Maudore Minerals Ltd. is a Montreal-based mining exploration company. Shares purchased at an average cost of 40 cents have recently traded at $1.80. The company has a Quebec-based resource, with estimated 500,000 ounces of gold, Mr. Marleau said. Located near Val d'Or, it is likely to be sold to a larger producer, he added. In a takeover, which is possible within 18 to 24 months, the shares could triple in value, he suggested.

Gobimin Minerals Ltd. is a Toronto-based mining company active in China and other parts of Asia. Shares purchased at an average cost of 40 cents have recently traded at 82 cents with a 10 cent annual dividend. The company has $1.75 cash per share and has substantial exploration rights in China and other Asian countries. The high cash holdings mean that the investor is really buying money at a discount. The mining potential is an extra, Mr. Marleau said. Announcements are expected in June, at which time the company will reveal its revised business plan. With 12 to 18 months, shares should double, he suggested.

**WHAT TO WORK ON**:
**1)** Copy the mining stocks passage word for word, beginning at the words "Gobimin Minerals Ltd." and stopping after "double, he suggested.".
**2)** Extend the mining stocks passage past its final sentence.

**SUPPLIED MATERIAL**:
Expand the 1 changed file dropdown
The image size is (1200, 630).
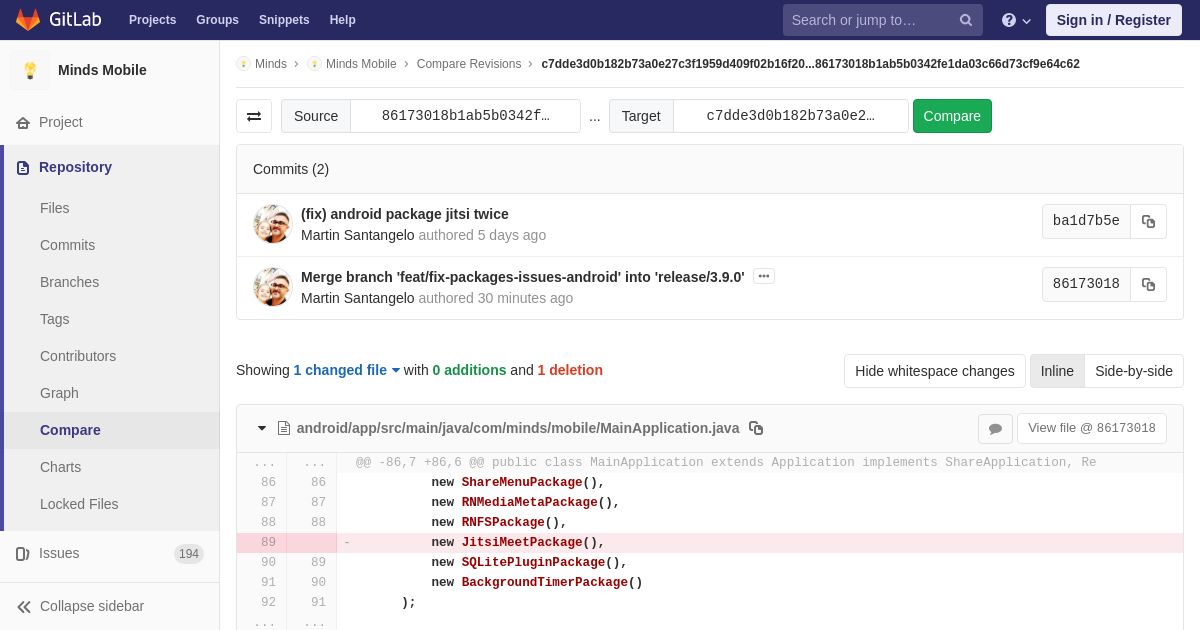point(346,370)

**RESULTS OF THE TASKS**:
**1)**
Gobimin Minerals Ltd. is a Toronto-based mining company active in China and other parts of Asia. Shares purchased at an average cost of 40 cents have recently traded at 82 cents with a 10 cent annual dividend. The company has $1.75 cash per share and has substantial exploration rights in China and other Asian countries. The high cash holdings mean that the investor is really buying money at a discount. The mining potential is an extra, Mr. Marleau said. Announcements are expected in June, at which time the company will reveal its revised business plan. With 12 to 18 months, shares should double, he suggested.

**2)**
Mitec Telecom Inc. is Montreal-based company that builds wireless infrastructure . Shares purchased at an average cost of 10 cents have recently traded at 6.5 cents. Mitec's shares are very undervalued and should rise as cell phones continue to penetrate the market, Mr. Marleau said.. Canadian wireless providers are upgrading their networks, a process that generates sales for Mitec. Therefore, the company, which has had losses for several years, should move into the black by the second half of 2009, Mr. Marleau said. With 12 to 18 months, shares should rise to 25 cents, he added.